• **AIM 1**: In the chimney thread, what does Moondog55 recommend for drawing heat out of the room in summer?

• **PAGE TEXT**:
Here you go mate. I know someone is going to mention the tiles - they're not finished yet as I wanted to install the stove and then measure my 300 forward as I want to have the minimum number of rows. 
I'm assuming you're going to suggest a fan in the brickwork that pulls the air back into the room through a vent in the plaster? What are your thoughts on my idea of just jamming the bottom with insulation and not having the steel plate? I know bugger all about insulation, only been a homeowner for a year now but it would make sense to me that perhaps the steel is required. 
Cheers

----------


## Moondog55

If you don't mind removing a few bricks from the chimney [ with a suitable lintel and grill or holey bricks] you can put a decorative grill up near the ceiling and allow natural convection to recover that heat from the chimney and heat the room. You put the collar over the flue just slightly below the ceiling height and fill the rest of the cavity above that with rockwool
Very pretty room BTW. So the flue heats the space in the chimney then as convection takes the hot air up and into the room cool room air flows into the bottom of the chimney space

----------


## koots

Brilliant idea. Wish I'd thought of it myself when I could still access it all from the top, before I redid the concrete chimney cap haha. I'll have to remove enough bricks to get my arm up inside and pack the rockwool in hard as I won't be able to get a plate in up there now.  
For curiosities sake, was my idea about swapping a steel register for rockwool at the bottom any good? I still like the idea of being able to open it up in summer to draw heat out of the room.  
These god damn DIY projects never end do they, just keep on evolving haha.

----------


## Moondog55

Smashing the new concrete cap will  be easier and in the end possibly cheaper
To draw heat out of the room in summer just prop the door open
I've only done this chimney mod once but it was brilliant, can't do it here now as I demolished the chimney to get a big window in

----------


## koots

Yea sounds really effective. Was it noticeably different when you did it or did you just find you were using less wood to heat the place? The jetmaster inserts work on convection and are supposedly pretty good too. Just when I thought I was nearly finished too...  haha 
Thanks mate appreciate the input.

----------


## Moondog55

Seemed to be warmer all around, probably because the convective currents broke up the stratification effect where the warmer air sets up high and it gets progressively cooler as you get closer to the floor

----------


## Marc

Sorry guys but I doubt that is a good idea at all. 
A brick chimney is hardly a good barrier for foreign matter to accumulate against the metal flue that can reach temperatures of 800 degree if you get carried away with the fire, and in normal circumstances easy 200. You have already found that out with the amount of leaves you found. Add to that rodents building a nest with straw and feathers and rags and paper and you get the picture.
That is why you need a second flue to shield the combustible material that can accumulate around it and to make it draw better and avoid creosote condensing against the sides, further up the flue. The second flue must also be on a perforated plate so that any rubbish accumulating can either fall through or be seen and cleared. 
To stuff insulation around it is just a disaster awaiting to happen. The rockwoll will not burn but add to it creosote and rubbish and you get a fire chimney quick smart. Furthermore... if I remember correctly you had wood work visible inside that cavity? Close to the naked flue at 800 degree?

• **AIM 2**: Turn the listing below into a JSON list of strings with one string per line. Skip blank lines and leave the pictures out.

• **DATA ENTRIES**:
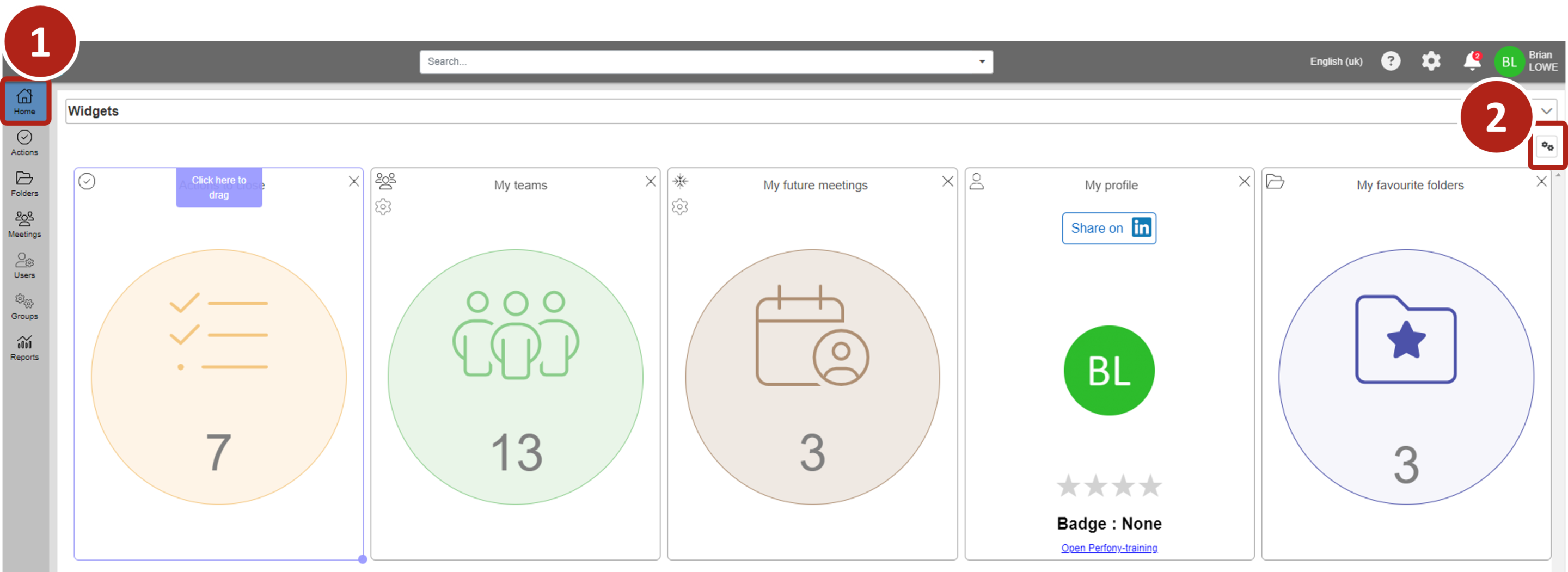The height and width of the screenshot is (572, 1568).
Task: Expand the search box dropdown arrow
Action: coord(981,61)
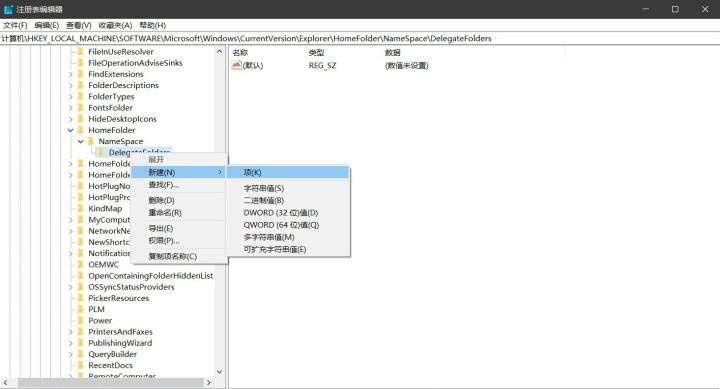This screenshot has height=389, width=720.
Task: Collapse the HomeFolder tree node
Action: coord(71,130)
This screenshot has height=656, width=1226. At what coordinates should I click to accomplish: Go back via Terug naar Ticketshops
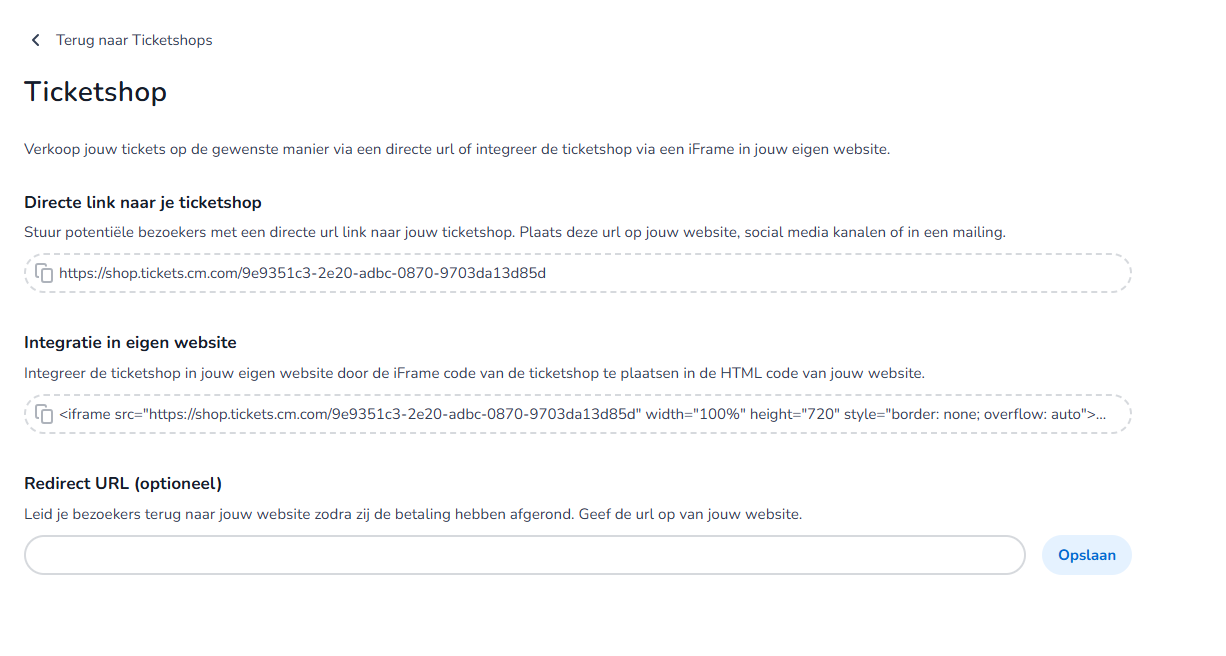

• **TASK RESPONSE 1**: Prop the door open.

• **TASK RESPONSE 2**:
[
  "The height and width of the screenshot is (572, 1568).",
  "Task: Expand the search box dropdown arrow",
  "Action: coord(981,61)",
  "This screenshot has height=389, width=720.",
  "Task: Collapse the HomeFolder tree node",
  "Action: coord(71,130)",
  "This screenshot has height=656, width=1226. At what coordinates should I click to accomplish: Go back via Terug naar Ticketshops"
]